**TEXTAUSZUG**
Interview. Marion Stückler (33) erzieht ihre Kinder (Kathrin, 8, und Raphael, 5) nach diesem Prinzip. Die Kärntner Familie hat uns einen Einblick in ihren Alltag gewährt.

Weshalb haben Sie sich entschlossen, Ihre Kinder zu Hause zu unterrichten?
MARION STÜCKLER:
Das war eigentlich gar nicht so geplant. Meine Tochter hat mir gezeigt, dass sie nicht in den Kindergarten und die Schule gehen will. Das hat sich so geäußert, dass Kathrin psychische Veränderungen und Erkrankungen hatte. Dieses Leid, dass sie zum Ausdruck gebracht hat, konnte ich nicht ignorieren. Aufgrund dessen habe ich angefangen, mich zu informieren, welche Möglichkeiten es da gibt. So sind wir langsam in die Richtung des häuslichen Unterrichts beziehungsweise des Freilernens gegangen.

Es war also keine Entscheidung, die Sie vorab getroffen haben?
STÜCKLER:
Nein, ich habe das System niemals angezweifelt, auch wenn es mir damals während meiner Schulzeit selbst nicht gut gegangen ist. Ich wäre gar nicht auf die Idee gekommen, dass es irgendetwas anderes gibt. Das Freilernen kann aber auch nach hinten losgehen, wenn man es nicht aufgrund der Bedürfnisse der Kinder macht, sondern aus den falschen Gründen. Häuslicher Unterricht ist viel Arbeit, man muss alles neu überdenken. Das Gleichgewicht neu herzustellen innerhalb Familie ist viel Arbeit.

Wie sieht der Alltag bei Ihnen aus?
STÜCKLER:
Das ist schwierig zu beantworten. So einen richtigen Alltag haben wir nicht. Wir machen echtes Freilernen: Das schaut so aus, dass jeder selbstständig Entscheidungen treffen darf. Meine Tochter hat keine feste Regeln und Rituale, die ich ihr vorgebe. Es gibt Tage, da steht sie um zehn Uhr auf, weil sie am Vorabend noch lange an etwas getüftelt hat, und dann gibt es Tage, an denen sie um 5 Uhr anfängt.

**DATENSÄTZE**
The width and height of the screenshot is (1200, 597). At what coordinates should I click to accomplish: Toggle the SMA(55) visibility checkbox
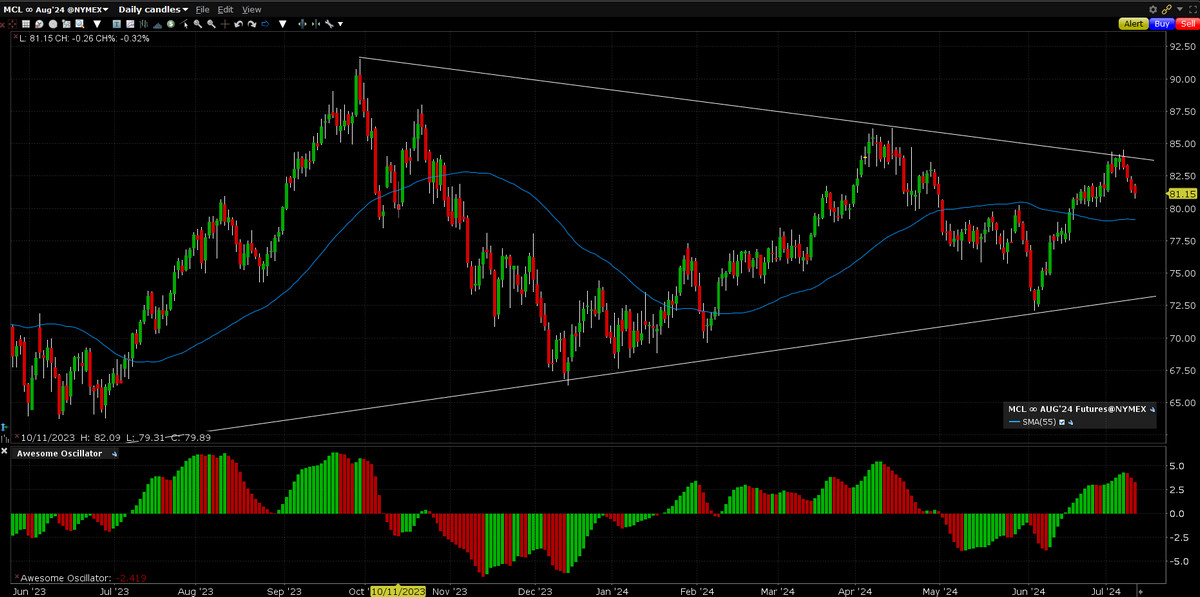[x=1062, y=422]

---

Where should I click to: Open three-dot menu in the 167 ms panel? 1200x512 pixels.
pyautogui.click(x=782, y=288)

**AUFGABEN**
- 1) Beantworte drei Fragen zum Interview über das Freilernen:
(a) Wie alt ist Marion Stückler?
(b) Was hat Stückler nach eigener Aussage niemals angezweifelt?
(c) Um wie viel Uhr fängt die Tochter an manchen Tagen an?
- 2) Schreibe das Interview über das Freilernen im Anschluss an seinen letzten Satz weiter.

**ERWARTETE LÖSUNGEN**
- 1)
(a) 33 Jahre
(b) Das System
(c) Um 5 Uhr

- 2)
Und wie eignen sich Ihre Kinder Wissen an?
STÜCKLER:
Meine Kinder spielen den ganzen Tag. Außer Spielen gibt es bei uns zu Hause nichts.

Aber nicht alle Lerninhalte machen unbedingt Spaß.
STÜCKLER:
Das sind die alten Meinungen, die bis jetzt vorherrschen. Es gibt viele Theorien, die besagen, dass nachhaltiges Lernen nur dann passiert, wenn ein Mensch Begeisterung für etwas auf bringt. Meine Kinder lernen dadurch, dass sie sich für etwas begeistern. Sie lernen es einmal und vergessen es nie wieder.

Wie kann sich ein Kind für Mathe etc. begeistern?
STÜCKLER:
Meine Glaubenssätze sind, dass Kinder grundsätzlich wissbegierig sind. Sie wollen die Welt ja erkunden, dazugehören und Dinge beherrschen, die Ältere können. Meine Tochter hat das Lesen erlernt, weil sie alleine Aufgaben in Vorschulheften machen wollte, ohne dass die Mama ihr vorlesen muss. Das war ausschlaggebend dafür, dass sie sich für Buchstaben interessiert hat. Innerhalb von vier Monaten konnte sie dann lesen.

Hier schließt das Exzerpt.